I pointed out that home ownership in the UK as a whole is declining (from a high of 65% in 2018 – 62% in Scotland); it takes an average couple nine years to save for a deposit compared with three years 40 years ago. Only around a quarter of young adults on middle incomes own their own homes, often only because of parental help.

READ MORE: Pavement parking is a problem a ban will not solve

According to Stuart Mearns, the park authority’s Director of Place, writing in the Herald, 75% of national park households cannot afford average house prices even though, he says, 69% of new builds between 2018-22 are rated “affordable.”

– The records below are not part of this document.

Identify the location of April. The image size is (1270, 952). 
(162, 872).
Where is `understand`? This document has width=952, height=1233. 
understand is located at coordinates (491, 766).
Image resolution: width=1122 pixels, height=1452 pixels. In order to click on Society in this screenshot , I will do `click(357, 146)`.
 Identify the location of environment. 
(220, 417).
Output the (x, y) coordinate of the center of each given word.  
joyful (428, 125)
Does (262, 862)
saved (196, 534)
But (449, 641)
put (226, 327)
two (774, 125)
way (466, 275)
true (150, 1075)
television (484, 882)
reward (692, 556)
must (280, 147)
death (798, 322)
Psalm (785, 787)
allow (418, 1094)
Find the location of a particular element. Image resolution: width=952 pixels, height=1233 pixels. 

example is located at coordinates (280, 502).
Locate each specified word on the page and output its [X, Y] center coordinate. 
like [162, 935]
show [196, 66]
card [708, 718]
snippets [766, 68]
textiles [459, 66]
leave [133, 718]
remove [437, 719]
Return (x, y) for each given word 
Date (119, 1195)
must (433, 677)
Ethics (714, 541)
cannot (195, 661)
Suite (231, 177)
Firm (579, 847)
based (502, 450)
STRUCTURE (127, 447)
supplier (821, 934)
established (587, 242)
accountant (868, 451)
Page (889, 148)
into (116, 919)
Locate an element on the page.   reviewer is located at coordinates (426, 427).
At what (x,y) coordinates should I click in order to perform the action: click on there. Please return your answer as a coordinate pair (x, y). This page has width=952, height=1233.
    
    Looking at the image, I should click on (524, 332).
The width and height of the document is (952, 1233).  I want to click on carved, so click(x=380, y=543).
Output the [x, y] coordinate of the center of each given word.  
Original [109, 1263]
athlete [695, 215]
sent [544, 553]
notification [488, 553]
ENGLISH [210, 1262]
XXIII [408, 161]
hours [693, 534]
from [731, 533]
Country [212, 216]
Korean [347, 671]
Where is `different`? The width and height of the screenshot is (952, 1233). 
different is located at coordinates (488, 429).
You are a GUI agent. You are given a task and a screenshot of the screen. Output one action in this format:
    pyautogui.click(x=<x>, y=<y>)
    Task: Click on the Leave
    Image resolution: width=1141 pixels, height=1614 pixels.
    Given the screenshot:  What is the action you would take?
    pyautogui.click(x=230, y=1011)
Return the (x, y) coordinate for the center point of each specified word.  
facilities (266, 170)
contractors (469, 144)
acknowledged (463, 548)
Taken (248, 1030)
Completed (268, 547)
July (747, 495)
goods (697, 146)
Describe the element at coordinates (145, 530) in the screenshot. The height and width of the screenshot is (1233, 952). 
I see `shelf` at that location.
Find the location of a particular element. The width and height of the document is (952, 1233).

He wrote: “Commuting, retirement and an increased desire for rural living post-pandemic are thought to be key factors driving up housing pressures, alongside increasing numbers of holiday homes and rental properties, which although beneficial to the visitor economy have resulted in affordable homes being removed from the local housing system.”

I commented: "As an elderly incoming second-home owner, I can only concur: I don’t represent the village’s future…"

That judgment remains unimpaired but needs to be expanded and, as our German friends put it, relativisiert.

Grant Laing, Perth and Kinross Council leader, says doubling the council tax on second homes from April 1 this year would raise £2m to  "protect jobs and protect services".

The Herald: Council tax bills could riseCouncil tax bills could rise (Image: File)

But asked by a fellow SNP councillor if the extra income would "raise money or solve the housing crisis" he admitted that in Year One it would simply help close the strategic budget deficit. That funding gap, of course, has arisen because the Scottish Government has, since 2010, imposed the bulk of the austerity imposed on it in turn by Westminster on Scottish local authorities.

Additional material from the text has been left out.